| Work item |
Please continue the article on protein kinase activity in childhood T-cell leukemia, picking up right after its final sentence.

| Reading passage |
For one in five children with T-cell acute lymphoblastic leukemia (T-ALL), their disease comes back after treatment. In many of these cases, the current standard treatment of high-dose chemotherapy has stopped working. New ways of tackling the disease are urgently needed.
Proteins are the workhorses of the body, and carry out the jobs that our cells and organs need to do in order to function properly. They can be switched on and off by proteins called kinases – and these switches are often derailed in cancer.
Targeted drugs are designed to kill cancer cells with minimal effect on healthy cells. These types of drugs can tell cancer cells apart from healthy cells by specific weaknesses – usually a faulty protein. Such faulty proteins are often caused by mistakes in the tumor’s DNA.
In a new study, scientists at the Princess Máxima Center worked with colleagues at Amsterdam UMC to explore all the active proteins in ALL cells in the lab. The new study was published in the journal Nature Communications today, and was funded by the Dutch Cancer Society (KWF).
Valentina Cordo’ is a PhD student in the Meijerink group, and worked on the study. She explains: ‘Often, scientists look for vulnerabilities in cancer cells by looking at faults in the DNA. In our new study, we looked at protein kinases instead. We looked for proteins with unusually high activity, which likely point to ways for cancer cells to evade chemotherapy treatment. These could be potential targets for therapy.’ This approach has been used in different forms of (childhood) cancer before, but it’s the first time scientists applied it to T-ALL cells.

[Records taken from a data source]

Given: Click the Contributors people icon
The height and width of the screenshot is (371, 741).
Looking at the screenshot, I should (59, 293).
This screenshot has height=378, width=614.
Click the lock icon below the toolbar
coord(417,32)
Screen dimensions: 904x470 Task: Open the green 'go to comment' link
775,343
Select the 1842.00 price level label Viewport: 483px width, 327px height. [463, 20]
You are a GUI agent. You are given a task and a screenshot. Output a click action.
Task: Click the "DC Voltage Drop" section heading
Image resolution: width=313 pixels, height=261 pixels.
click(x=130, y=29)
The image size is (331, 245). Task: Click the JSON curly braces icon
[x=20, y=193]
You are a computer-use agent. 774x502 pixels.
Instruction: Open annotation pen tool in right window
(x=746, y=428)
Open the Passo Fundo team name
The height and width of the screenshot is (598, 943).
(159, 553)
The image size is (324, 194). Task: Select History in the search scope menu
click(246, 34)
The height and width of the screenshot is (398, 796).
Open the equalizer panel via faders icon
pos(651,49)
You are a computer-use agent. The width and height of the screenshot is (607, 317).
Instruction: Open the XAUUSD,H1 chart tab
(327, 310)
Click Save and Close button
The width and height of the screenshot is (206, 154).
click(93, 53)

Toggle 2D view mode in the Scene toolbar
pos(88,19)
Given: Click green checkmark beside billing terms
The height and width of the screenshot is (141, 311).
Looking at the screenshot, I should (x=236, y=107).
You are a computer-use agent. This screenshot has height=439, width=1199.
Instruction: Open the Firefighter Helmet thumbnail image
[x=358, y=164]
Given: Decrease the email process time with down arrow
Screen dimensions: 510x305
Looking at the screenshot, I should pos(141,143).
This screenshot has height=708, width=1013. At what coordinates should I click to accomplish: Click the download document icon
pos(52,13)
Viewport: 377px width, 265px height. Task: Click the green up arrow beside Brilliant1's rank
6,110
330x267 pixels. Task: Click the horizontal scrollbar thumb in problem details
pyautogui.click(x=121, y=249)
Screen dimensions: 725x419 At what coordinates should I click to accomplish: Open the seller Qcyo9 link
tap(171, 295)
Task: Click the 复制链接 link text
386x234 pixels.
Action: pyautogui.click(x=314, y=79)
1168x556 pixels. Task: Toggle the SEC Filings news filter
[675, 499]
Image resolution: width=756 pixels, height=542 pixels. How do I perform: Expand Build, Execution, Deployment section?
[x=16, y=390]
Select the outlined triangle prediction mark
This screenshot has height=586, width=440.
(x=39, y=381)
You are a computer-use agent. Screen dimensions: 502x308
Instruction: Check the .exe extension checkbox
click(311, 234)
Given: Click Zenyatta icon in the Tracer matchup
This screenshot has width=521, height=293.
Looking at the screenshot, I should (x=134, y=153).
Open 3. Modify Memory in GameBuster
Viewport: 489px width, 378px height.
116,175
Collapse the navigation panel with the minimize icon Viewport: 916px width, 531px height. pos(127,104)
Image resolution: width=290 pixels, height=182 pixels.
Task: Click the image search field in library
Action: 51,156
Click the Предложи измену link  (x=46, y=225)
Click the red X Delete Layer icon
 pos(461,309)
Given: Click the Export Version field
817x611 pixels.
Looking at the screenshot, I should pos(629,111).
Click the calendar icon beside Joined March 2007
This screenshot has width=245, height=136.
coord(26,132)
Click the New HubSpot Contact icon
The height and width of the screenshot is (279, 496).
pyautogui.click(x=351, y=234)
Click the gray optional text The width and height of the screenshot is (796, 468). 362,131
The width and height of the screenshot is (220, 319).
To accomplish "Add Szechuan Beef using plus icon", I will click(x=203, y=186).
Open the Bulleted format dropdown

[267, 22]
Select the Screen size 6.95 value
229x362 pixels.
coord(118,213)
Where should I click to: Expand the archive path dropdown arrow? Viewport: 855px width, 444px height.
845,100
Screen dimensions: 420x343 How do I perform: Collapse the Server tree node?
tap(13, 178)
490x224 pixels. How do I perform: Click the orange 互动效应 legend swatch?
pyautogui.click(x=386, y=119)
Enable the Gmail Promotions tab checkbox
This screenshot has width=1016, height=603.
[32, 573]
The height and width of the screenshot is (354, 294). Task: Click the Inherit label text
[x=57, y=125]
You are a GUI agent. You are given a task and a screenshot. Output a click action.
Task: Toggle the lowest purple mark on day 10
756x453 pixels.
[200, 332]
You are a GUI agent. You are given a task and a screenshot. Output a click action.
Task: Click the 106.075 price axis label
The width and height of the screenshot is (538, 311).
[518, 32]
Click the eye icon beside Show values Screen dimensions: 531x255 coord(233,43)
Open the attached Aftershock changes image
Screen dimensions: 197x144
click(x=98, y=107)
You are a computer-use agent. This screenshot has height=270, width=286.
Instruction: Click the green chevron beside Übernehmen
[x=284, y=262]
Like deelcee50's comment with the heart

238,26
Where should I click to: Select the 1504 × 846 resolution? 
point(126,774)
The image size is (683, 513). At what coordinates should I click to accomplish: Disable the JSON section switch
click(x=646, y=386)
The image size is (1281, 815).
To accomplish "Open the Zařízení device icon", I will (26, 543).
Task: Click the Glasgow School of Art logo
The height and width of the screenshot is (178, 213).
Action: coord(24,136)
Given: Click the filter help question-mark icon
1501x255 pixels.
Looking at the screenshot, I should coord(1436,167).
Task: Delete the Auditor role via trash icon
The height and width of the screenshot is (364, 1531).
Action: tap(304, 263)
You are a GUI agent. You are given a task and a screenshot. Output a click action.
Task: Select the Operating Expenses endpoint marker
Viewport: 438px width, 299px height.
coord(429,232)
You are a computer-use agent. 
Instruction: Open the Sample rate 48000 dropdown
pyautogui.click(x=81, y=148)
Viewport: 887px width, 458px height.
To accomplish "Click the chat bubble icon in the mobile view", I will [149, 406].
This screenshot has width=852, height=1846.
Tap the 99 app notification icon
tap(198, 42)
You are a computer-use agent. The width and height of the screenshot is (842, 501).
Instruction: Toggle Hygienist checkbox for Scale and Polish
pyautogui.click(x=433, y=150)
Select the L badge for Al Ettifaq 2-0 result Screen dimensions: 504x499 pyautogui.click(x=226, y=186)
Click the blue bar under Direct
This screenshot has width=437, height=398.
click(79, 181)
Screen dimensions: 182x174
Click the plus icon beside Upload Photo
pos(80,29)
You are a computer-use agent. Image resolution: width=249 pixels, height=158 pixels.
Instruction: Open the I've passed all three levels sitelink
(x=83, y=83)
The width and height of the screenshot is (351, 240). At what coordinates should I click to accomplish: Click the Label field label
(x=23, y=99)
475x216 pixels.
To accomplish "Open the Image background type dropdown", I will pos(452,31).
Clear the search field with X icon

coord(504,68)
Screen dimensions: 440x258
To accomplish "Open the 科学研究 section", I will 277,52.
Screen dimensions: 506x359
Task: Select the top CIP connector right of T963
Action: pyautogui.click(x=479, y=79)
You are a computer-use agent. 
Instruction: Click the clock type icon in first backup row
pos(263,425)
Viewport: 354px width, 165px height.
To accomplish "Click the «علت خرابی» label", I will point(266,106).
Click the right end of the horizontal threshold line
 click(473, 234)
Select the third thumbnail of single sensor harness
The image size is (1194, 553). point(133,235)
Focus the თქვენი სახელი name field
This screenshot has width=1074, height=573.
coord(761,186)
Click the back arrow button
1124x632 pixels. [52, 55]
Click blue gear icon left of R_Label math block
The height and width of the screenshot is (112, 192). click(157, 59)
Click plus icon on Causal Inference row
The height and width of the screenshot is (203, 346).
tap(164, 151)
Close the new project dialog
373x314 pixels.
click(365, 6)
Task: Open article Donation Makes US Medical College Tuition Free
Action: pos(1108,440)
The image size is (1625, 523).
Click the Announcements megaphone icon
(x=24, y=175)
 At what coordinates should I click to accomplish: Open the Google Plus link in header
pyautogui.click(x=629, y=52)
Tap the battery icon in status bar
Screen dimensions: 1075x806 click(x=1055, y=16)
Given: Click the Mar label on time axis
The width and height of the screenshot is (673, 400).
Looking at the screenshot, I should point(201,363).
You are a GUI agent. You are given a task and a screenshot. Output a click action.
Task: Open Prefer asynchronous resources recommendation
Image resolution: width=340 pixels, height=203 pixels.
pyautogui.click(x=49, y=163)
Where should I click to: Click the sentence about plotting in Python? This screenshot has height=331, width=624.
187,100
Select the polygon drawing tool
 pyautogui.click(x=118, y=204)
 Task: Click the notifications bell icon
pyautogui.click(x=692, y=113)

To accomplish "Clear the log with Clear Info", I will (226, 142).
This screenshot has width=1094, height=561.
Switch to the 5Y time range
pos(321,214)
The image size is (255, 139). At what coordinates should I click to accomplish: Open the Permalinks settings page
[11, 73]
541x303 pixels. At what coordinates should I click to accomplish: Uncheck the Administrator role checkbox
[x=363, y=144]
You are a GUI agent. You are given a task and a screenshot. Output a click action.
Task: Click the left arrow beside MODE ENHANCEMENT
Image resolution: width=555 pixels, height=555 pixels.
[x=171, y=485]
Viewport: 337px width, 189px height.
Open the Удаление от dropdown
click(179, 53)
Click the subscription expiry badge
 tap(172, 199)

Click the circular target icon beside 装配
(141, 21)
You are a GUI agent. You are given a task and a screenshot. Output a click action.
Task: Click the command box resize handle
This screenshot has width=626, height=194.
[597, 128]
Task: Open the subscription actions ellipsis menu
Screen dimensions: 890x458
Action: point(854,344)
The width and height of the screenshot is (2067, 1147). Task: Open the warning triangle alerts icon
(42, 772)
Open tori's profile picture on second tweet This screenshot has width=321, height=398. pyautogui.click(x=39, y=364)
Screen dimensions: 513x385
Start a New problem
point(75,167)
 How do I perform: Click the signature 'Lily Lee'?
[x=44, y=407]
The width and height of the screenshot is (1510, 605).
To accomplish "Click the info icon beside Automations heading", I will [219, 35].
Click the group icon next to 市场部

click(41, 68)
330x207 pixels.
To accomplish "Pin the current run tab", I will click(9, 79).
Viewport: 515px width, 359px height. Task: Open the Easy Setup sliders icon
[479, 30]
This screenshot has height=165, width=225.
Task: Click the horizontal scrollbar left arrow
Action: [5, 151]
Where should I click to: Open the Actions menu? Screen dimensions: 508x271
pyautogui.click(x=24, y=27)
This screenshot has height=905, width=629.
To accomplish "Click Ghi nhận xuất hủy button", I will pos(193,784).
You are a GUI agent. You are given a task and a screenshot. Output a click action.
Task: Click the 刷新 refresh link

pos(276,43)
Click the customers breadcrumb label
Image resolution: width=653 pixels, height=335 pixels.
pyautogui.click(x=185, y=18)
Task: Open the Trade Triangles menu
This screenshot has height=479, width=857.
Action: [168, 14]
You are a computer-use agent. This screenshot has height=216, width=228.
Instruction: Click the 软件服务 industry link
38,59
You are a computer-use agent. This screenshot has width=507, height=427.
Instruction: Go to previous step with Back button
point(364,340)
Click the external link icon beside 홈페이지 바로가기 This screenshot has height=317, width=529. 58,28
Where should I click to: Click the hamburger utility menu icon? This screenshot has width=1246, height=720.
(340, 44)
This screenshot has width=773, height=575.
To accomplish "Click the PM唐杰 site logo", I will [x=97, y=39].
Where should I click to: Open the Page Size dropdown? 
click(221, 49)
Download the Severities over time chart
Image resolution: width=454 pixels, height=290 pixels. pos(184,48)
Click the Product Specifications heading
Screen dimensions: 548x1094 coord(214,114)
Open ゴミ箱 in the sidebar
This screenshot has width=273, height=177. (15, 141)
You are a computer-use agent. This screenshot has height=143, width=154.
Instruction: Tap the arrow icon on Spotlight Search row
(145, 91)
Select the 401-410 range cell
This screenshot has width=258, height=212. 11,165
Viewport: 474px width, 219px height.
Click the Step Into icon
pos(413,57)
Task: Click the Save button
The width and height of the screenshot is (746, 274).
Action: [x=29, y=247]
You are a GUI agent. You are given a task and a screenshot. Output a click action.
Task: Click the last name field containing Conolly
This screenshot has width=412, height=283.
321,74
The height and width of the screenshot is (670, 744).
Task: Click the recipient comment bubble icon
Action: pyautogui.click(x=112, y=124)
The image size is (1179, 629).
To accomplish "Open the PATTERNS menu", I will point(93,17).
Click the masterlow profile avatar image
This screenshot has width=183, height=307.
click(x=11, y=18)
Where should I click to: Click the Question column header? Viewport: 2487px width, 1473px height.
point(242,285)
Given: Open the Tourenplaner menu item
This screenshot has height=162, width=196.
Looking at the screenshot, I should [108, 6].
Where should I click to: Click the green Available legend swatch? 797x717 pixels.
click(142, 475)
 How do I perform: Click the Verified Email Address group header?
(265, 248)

| Answer |
Overactive chain reaction
Analyzing all the protein switches in 11 different kinds of T-ALL cells, the team found a number of proteins already known to be linked to the disease, including two proteins called LCK and SRC. They also found an overactive chain reaction of proteins called INSR/IGF-1R. Cordo’: ‘Excitingly, we found that blocking LCK or SRC at the same time as INSR/IGF-1R killed the cancer cells very effectively. Even at low concentrations of the drugs we used, the combination was more effective than either treatment on its own.’
To further study the drug combination, the researchers looked at the effect in leukemia cells from children with T-ALL grown in mice. In those cells with high activity for both the SRC protein and the INSR/IGR-1R chain reaction, the drug combination was again very effective. Cordo’: ‘There were no faults in the genes that coded for these proteins, which shows us that high protein activity can offer valuable clues in the search for drug targets in ALL.’
The research is still at an early stage. The promising drug combinations found in this study need to be tested further in the lab and in animal studies before they could go on to clinical trials. But the drugs used in the study already exist, which could speed up the translation to the clinic.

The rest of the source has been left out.